ChatGPTやGeminiのようなチャット形式のツールであれば、こうした指示を対話の中で追加・修正できるのも利点です。一度で完璧な結果を求めるのではなく、出力を確認しながら「この部分をこう直して」と対話的に精度を詰めていく使い方が、生成AIならではの効率的な活用法といえます。

利用シーン別の活用法(会議・インタビュー・セミナー)

ここまでChatGPT・Gemini・Whisperといった生成AIそのものを使う方法と、Notta・toruno・LINE WORKS AiNoteといった専用ツールを比較してきましたが、実際にはシーンによって「どちらを選ぶべきか」が変わります。ここでは代表的な2つの利用シーンを取り上げ、判断材料を整理します。

社内会議・商談の議事録作成

社内会議や商談の議事録作成では、以下の3つの条件を同時に満たす必要があります。

  • リアルタイム性(会議中に自動で記録が進むこと)
  • 話者の発言を区別できること
  • 機密情報を扱う前提でのセキュリティ配慮

この用途に最も相性がよいのは、専用ビジネスツールです。たとえばNottaには、Zoom・Google Meet・Microsoft Teamsの会議に「Notta Bot」を追加するだけで、AIが自動的に録音とリアルタイム文字起こしを行う機能があります。参加者は記録作業に気を取られることなく、会議の中身そのものに集中できる点が大きなメリットです。

一方で、ChatGPTのRecord Modeも会議の音声を記録してメモを生成できますが、2026年6月時点ではPlus・Enterprise・Edu・Business・Proの利用者向けにmacOSデスクトップアプリのみで提供されており、Windows環境やブラウザでは使えません。また録音時間は1セッションあたり4時間(240分)までという制限があるため、長時間の商談や複数部署が参加する会議には向かない場合があります。社内のPC環境やOSがどうなっているかを、まず確認しておくとよいでしょう。

機密情報を扱う社内会議では、法人向けツールが入力データを学習に利用しない配慮をしているかどうかも、選定の重要な軸になります。この点は前のセクションで触れたリスクとあわせて、契約前に必ず確認しておきたいポイントです。

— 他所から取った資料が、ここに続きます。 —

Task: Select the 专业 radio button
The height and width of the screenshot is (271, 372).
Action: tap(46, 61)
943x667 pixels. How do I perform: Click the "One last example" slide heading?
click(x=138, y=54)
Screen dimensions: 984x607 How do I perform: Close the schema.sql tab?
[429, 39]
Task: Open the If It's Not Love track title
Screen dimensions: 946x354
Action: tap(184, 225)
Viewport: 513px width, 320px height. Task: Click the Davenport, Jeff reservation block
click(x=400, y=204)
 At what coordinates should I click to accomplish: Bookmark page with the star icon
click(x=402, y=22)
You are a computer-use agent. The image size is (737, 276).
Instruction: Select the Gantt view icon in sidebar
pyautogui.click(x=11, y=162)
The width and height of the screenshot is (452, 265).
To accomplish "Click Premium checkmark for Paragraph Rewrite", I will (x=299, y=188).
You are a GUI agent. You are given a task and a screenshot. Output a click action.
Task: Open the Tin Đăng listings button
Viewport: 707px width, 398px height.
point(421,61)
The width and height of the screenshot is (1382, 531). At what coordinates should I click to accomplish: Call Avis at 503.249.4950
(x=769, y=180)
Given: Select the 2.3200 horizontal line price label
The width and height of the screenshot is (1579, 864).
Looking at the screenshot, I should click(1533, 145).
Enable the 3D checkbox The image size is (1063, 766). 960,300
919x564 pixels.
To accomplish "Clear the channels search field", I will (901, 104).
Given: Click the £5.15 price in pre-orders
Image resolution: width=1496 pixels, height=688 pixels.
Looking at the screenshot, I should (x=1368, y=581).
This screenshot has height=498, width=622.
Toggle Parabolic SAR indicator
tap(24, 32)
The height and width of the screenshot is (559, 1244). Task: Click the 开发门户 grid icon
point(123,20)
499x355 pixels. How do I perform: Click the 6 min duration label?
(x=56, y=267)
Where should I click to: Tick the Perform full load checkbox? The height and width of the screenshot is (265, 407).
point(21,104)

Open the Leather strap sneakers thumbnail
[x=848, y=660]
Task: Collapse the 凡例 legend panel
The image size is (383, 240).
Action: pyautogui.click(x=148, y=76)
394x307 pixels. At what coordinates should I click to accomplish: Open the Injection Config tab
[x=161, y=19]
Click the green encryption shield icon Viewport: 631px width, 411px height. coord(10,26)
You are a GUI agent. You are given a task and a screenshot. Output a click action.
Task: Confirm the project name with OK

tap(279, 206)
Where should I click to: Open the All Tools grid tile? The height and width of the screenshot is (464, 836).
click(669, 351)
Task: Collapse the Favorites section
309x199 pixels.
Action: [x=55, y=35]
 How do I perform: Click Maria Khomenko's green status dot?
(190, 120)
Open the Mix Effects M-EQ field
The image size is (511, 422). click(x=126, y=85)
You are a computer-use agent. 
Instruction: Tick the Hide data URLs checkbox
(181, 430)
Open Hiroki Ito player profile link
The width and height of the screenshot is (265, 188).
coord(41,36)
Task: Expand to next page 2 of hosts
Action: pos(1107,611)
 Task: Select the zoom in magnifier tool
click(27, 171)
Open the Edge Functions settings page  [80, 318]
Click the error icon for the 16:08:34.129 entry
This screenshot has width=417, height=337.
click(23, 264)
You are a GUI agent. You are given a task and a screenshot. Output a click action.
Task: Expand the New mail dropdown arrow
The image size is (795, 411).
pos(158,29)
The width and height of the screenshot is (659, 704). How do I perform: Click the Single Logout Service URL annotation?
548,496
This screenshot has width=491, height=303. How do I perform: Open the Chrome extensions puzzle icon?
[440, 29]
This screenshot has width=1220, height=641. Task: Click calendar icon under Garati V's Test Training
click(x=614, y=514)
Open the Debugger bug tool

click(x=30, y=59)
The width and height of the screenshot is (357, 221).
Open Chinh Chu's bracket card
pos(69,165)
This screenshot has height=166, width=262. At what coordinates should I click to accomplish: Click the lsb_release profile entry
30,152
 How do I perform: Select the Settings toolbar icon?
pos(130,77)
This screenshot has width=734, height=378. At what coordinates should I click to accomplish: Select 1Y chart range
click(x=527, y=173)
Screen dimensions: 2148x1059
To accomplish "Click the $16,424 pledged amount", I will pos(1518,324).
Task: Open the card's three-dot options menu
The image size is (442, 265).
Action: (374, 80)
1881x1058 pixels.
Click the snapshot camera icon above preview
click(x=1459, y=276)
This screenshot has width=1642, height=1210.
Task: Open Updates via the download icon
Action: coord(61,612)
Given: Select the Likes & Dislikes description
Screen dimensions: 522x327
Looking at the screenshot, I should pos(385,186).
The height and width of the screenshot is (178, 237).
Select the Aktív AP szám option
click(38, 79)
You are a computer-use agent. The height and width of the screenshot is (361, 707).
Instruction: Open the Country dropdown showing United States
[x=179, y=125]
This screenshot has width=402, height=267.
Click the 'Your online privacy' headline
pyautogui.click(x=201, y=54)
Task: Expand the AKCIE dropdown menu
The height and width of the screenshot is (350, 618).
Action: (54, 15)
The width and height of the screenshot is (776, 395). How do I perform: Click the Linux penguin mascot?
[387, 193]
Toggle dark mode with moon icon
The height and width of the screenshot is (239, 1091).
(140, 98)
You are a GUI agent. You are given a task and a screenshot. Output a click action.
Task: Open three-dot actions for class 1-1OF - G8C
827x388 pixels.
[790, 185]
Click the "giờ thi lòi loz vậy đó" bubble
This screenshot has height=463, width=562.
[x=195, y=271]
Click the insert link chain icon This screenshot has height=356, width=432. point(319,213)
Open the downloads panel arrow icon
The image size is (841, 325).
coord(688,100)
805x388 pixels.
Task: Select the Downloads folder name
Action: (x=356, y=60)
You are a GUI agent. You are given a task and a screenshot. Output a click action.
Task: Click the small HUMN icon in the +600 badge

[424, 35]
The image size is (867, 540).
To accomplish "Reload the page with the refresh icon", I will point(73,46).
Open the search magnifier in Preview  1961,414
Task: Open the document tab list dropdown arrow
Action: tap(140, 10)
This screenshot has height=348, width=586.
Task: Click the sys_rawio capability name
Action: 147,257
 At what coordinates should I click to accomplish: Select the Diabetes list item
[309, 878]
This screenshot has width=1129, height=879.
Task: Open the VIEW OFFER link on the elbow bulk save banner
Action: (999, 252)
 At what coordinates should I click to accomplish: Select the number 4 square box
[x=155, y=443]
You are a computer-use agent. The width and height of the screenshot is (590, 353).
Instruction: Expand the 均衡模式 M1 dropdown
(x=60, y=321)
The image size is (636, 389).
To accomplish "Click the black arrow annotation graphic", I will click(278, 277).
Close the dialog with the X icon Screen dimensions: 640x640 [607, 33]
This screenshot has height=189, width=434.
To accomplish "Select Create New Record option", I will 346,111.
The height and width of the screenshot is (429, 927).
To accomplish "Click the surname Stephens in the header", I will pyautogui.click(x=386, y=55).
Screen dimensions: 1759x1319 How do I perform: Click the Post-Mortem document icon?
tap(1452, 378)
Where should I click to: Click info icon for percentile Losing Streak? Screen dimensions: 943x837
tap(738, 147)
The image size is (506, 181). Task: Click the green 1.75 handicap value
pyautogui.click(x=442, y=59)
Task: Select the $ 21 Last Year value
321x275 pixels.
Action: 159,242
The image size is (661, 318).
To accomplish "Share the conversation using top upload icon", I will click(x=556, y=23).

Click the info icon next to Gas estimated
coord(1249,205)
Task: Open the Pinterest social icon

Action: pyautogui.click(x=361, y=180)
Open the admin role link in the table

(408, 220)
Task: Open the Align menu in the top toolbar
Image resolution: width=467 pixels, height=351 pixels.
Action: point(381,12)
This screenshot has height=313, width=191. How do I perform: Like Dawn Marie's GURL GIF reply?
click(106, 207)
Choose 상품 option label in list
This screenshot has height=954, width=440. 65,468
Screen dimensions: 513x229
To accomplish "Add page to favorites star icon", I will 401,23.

また、複数回の会議を横断して知見を蓄積したい場合は、単発の文字起こしにとどまらない機能が役立ちます。Notta Brainのように、蓄積された会話データを企業内の"知識資産"として活用し、複数の議事録を読み込んでオンボーディング資料などを自動生成できる仕組みも登場しています。単発の議事録作成にとどまらず、社内のナレッジ共有まで見据えるなら、こうした機能の有無も比較材料にするとよいでしょう。

インタビュー・セミナーの書き起こし

インタビュー記事の作成やセミナーの内容を書き起こす場合は、社内会議とは求められる条件が異なります。リアルタイム性よりも、後から音声ファイルを丁寧に処理して、精度の高いテキストに仕上げることが重視されます。

この用途では、Whisperのようなオープンソースの音声認識モデルや、Google AI Studioを使う方法が力を発揮します。Whisperはローカル実行であれば無料で使え、日本語の文字起こし精度もlarge-v2モデルで単語誤り率5.3%と、実用レベルに達しています。録音済みの音声データをまとめて処理したいケースや、コストを抑えたい場合に向いている選択肢です。

Google AI Studioを使う場合は、音声ファイルの準備・アップロード・プロンプト入力・整形という一連の流れで進められますが、1ファイル最大2GB、同時に最大10ファイルまでという制限があります。長時間のセミナー音声は、この制限に引っかかって処理が途中で止まってしまうことがあるため、あらかじめ音声を分割してから読み込ませると、失敗を避けやすくなります。

インタビューやセミナーの書き起こしは、単に文字にするだけでなく、その後の記事化や資料化まで見据えることが多いはずです。Nottaのように、文字起こしと要約まで一括で行い、その結果をさらに外部の生成AIに渡して分析や資料作成に活用する、という使い方をしているユーザーも少なくありません。文字起こしツールと生成AIを組み合わせることで、書き起こしから原稿作成までの一連の作業を、効率よくつなげられます。

まとめ

生成AIによる文字起こしは、従来の音声認識に「文脈理解・要約・整形」までを組み合わせたハイブリッドな技術です。ChatGPT・Gemini・Whisperはそれぞれ制約や得意分野が異なり、単発の文字起こしには十分実用的ですが、会議への自動参加や話者分離、継続的なナレッジ蓄積を求めるなら、Notta・toruno・LINE WORKS AiNoteといった専用ツールの検討が現実的です。導入にあたっては、議事録作成の時間削減という大きなメリットの一方で、機密情報の学習リスクとハルシネーションという生成AI特有の注意点を必ず押さえておく必要があります。まずは自社の会議やインタビューの音声を使い、無料ツールやプロンプトを実際に試しながら、自社に合った運用方法を見極めてみてください。